◆ Required task ◆
Write the next part of the Donald Duncan biography below, beginning right after its last sentence.

◆ Extract to read ◆
----------------------------------------

Master Sergeant Donald Walter Duncan (March 18, 1930 – March 25, 2009) was a U.S. Army Special Forces soldier who served during the Vietnam War, helping to establish the guerrilla infiltration force Project DELTA there. Following his return to the United States, Duncan became one of the earliest military opponents of the war and one of the antiwar movement leading public figures. Duncan is best remembered as the cover image on the February 1966 issue of Ramparts where he announced "I quit", as well as for his testimony to the 1967 Russell Tribunal detailing American war crimes in Vietnam.

Biography

Early years
Donald Walter Duncan was born to Walter Cameron Duncan and Norma Duncan (née Brooker) in Toronto on March 18, 1930, but was a US citizen.
Duncan's father died when he was young, and his mother married Henry de Czanyi von Gerber, a naturalized American, cellist and orchestra conductor. Through the marriage Duncan gained a stepsister, Frances (later known as actress Mitzi Gaynor).

----------------------------------------

◆ Recorded information ◆
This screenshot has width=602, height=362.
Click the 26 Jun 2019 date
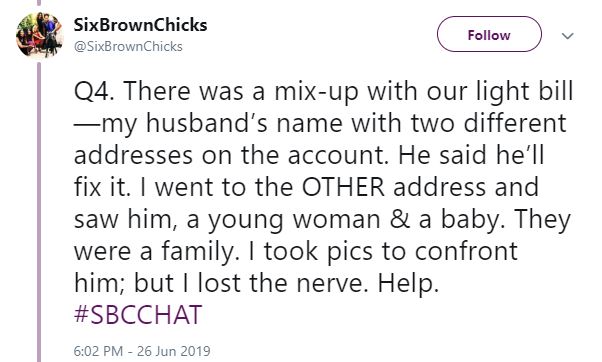(174, 351)
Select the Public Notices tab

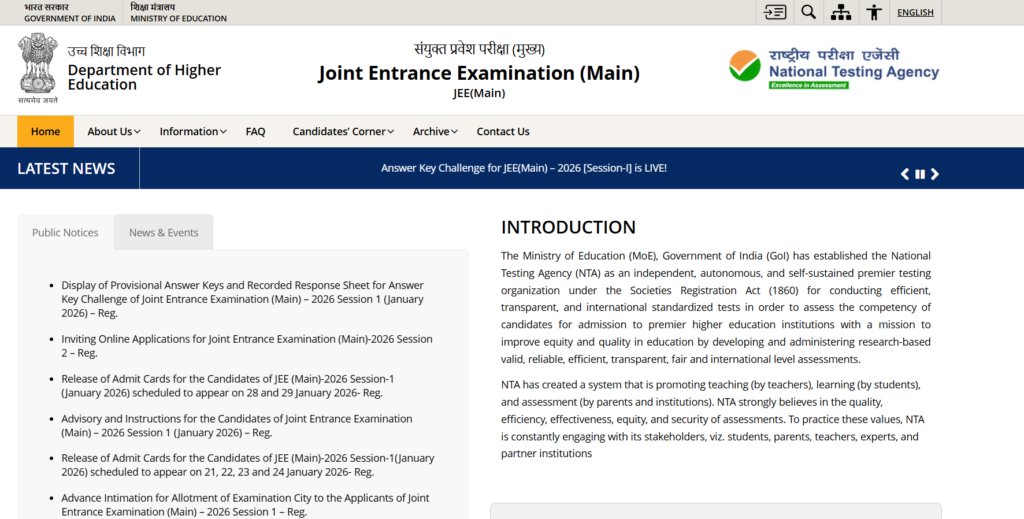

----------------------------------------

◆ The result ◆
Military career
Duncan was drafted into the U.S. Army and first served as a non-commissioned officer in Germany in the field of operations and intelligence. Duncan married Apollonia Röesch in West Germany 1955, after a previous marriage ended in divorce. They had two daughters and later divorced; The New York Times reported that Duncan married additional times, but their identities and whether he had more children is not known.

Duncan transferred to U.S. Army Special Forces (the "Green Berets") in the first part of 1961, where he continued to work in the field of operations and intelligence. During this interval Duncan received additional training in communications, weapons, and demolitions. Duncan served as an instructor at the United States Army Special Warfare School at Fort Bragg, North Carolina for a year and a half, teaching courses to Special Forces members on intelligence tactics and interrogation methods.

Duncan was deployed in Vietnam in March 1964, serving in a variety of capacities with the 5th Special Forces Group and Project DELTA, which he helped to organize. In addition to briefing and debriefing incoming and outgoing soldiers in the theater, Duncan directly participated in 8-member intelligence and "hunter-killer" teams.

As a result of his combat activity, Duncan was a recipient of two awards of the Bronze Star, the Air Medal, and the Vietnamese Cross of Gallantry with Silver Star. He was additionally recommended for the Silver Star and the Legion of Merit as well as a field promotion to captain, all of which he refused over time.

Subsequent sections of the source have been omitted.